Monday, January 09, 2006

Never Let Me Go


What a wonderful novel. And what a lost opportunity, to read it going in without knowing the key plot point that the whole novel is built around. From many a review, I knew the big plot point that Ishiguro dances around for easily the first third of the book, and having read the book now knowing that bit of info I can say I very much wish I hadn't--it's pretty clear that the book's remarkable effect would have been much more effective. So read the book, and if you don't know the plot, for heaven's sake, don't read further. And don't read any reviews. And don't let anyone talk to you about it. Just get it and read it.
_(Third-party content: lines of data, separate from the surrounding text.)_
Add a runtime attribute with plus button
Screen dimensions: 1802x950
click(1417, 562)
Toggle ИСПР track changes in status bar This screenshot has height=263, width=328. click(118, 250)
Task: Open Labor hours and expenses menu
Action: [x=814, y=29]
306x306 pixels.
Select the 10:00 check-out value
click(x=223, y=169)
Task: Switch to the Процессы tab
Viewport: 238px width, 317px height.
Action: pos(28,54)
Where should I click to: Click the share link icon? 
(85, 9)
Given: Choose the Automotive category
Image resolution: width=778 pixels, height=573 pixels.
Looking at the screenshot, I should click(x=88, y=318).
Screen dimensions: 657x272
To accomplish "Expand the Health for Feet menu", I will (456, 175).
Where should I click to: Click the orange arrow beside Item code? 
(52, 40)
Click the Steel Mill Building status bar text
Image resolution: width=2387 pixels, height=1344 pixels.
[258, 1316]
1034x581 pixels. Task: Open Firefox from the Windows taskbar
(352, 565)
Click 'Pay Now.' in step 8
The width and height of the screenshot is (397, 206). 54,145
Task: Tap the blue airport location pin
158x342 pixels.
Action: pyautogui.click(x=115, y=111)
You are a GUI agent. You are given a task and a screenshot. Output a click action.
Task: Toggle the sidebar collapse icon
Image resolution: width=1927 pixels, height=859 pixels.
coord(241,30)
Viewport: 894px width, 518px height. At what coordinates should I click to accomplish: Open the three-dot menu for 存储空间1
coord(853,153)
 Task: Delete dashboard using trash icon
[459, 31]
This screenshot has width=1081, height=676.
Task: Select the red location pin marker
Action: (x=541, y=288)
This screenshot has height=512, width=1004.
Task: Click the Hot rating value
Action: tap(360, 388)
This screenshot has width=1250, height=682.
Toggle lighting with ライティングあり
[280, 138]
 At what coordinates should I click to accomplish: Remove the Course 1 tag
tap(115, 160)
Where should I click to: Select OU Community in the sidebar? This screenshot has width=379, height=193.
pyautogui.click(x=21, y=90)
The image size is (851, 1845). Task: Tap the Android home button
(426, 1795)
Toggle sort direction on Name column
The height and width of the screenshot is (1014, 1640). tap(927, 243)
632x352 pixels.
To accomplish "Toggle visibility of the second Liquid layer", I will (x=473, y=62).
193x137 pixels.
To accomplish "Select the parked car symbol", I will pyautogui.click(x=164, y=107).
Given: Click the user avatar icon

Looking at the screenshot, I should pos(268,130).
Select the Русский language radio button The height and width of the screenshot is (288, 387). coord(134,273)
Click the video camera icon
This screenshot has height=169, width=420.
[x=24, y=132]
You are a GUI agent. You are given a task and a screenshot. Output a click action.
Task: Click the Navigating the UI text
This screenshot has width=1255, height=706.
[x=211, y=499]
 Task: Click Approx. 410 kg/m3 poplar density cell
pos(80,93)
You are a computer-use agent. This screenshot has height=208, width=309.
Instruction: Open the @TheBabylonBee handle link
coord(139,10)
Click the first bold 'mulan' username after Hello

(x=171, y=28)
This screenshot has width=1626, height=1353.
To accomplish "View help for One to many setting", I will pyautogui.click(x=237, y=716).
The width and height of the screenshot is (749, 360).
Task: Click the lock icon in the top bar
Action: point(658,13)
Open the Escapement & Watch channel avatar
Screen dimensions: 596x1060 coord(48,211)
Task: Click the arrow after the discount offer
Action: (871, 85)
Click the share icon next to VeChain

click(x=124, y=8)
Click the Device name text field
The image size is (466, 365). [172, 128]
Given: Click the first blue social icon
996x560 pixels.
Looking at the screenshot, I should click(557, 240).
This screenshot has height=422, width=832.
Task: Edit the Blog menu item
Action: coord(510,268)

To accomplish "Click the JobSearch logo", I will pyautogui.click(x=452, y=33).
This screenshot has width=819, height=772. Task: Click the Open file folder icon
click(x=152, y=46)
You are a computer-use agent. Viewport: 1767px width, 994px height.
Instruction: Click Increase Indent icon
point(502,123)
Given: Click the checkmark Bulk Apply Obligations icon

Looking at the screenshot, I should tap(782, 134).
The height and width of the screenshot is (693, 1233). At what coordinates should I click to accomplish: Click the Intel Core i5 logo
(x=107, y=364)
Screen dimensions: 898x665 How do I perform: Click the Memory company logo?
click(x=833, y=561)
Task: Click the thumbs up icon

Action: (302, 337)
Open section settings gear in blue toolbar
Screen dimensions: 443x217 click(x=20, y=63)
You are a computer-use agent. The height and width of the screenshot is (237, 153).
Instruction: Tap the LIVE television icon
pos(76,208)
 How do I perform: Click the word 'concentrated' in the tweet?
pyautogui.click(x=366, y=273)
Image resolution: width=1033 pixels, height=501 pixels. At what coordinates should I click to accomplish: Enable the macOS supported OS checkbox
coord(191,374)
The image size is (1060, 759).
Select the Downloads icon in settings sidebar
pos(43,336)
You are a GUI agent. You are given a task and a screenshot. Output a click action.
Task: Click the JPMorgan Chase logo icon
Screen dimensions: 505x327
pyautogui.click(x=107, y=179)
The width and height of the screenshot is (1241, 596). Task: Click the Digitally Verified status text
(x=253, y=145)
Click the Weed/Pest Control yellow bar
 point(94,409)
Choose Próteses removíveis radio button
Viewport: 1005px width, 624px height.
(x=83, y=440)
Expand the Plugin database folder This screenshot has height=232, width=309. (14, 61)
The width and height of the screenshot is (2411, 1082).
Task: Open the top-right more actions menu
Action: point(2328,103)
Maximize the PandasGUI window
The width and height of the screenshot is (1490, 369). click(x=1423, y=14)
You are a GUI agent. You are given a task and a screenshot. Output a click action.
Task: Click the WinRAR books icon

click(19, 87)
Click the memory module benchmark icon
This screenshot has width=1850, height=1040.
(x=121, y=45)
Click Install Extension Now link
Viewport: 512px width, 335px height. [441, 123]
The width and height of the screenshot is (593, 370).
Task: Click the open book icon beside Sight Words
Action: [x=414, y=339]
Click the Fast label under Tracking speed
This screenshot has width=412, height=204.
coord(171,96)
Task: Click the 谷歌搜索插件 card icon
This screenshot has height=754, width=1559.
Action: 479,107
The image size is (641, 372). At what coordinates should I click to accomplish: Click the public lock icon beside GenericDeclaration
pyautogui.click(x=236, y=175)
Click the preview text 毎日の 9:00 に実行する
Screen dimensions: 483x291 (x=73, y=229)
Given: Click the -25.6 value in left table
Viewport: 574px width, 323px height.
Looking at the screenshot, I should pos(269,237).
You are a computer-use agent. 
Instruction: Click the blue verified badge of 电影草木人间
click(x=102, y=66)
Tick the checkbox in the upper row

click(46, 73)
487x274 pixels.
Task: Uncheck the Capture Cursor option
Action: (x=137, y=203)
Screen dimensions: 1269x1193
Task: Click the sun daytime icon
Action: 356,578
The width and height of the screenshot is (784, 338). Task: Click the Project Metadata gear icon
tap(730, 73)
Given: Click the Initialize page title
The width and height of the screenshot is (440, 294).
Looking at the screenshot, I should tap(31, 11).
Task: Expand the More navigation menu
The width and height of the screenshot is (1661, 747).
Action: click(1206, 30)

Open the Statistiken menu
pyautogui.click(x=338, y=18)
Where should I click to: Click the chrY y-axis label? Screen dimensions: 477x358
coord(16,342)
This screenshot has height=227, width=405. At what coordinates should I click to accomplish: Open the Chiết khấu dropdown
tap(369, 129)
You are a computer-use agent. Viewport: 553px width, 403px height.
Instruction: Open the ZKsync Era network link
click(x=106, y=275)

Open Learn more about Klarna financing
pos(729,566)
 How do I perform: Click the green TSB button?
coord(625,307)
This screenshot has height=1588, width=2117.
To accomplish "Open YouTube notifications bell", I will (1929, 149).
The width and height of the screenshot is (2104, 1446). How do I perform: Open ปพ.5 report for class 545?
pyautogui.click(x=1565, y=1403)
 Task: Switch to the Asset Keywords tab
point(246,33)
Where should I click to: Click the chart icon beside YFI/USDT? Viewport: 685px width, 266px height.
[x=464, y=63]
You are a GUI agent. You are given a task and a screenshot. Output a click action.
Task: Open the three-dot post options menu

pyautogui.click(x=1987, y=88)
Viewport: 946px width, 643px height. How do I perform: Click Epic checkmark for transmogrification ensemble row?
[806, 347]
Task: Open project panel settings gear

Leave now if you don't know the basic plot of the book already, OK?








OK.




Never Let Me Go is an account of a woman's childhood and early adulthood, written as a kind of memoir. Our narrator, Kathy H. is remembering the days she spent at a boarding school in England (Halisham) as a child and the friend she made there and the experiences she and they shared. The hook is that Halisham is a boarding school for clones that have been created expressly to provide organs to "regular" people later in life. This fact isn't revealed until fairly late in the book. And what Ishiguro makes clear much, much later, pretty much at the end of the book, is that Halisham and a few other schools like it are anomalies, failed experiments. We learn that these clones typically are brought up in very poor conditions, and that Halisham and its ilk were a liberal experiment to try and treat the clones better, to treat them as people. This is all very chilling stuff, and could make (and surely has--the notion of raising human clones for their organs is hardly new) a very good sci-fi novel. But this isn't it. The sci-fi stuff is barely discussed, and we get pretty much everything from a fairly detached, very personal viewpoint. And this is what makes the novel such a remarkable reading experience, the slow spooling out of this quasi-mystery of what Kathy H. and her friends are doing at the school, and what their later lives are like. The soft double-speak of "donations," and "carers," and "completing" do a superb job of both masking and enhancing the creepiness. And yet Ishiguro's skill in creating his characters, especially the three central characters - Kathy, Tommy, and Ruth - is the book's greatest strength. At its heart, this novel is about people, and we come to identify with Kathy completely through the first-person narration. Make no mistake - this is a heartbreaking novel, but one of the most rewarding reads I've enjoyed in quite some time.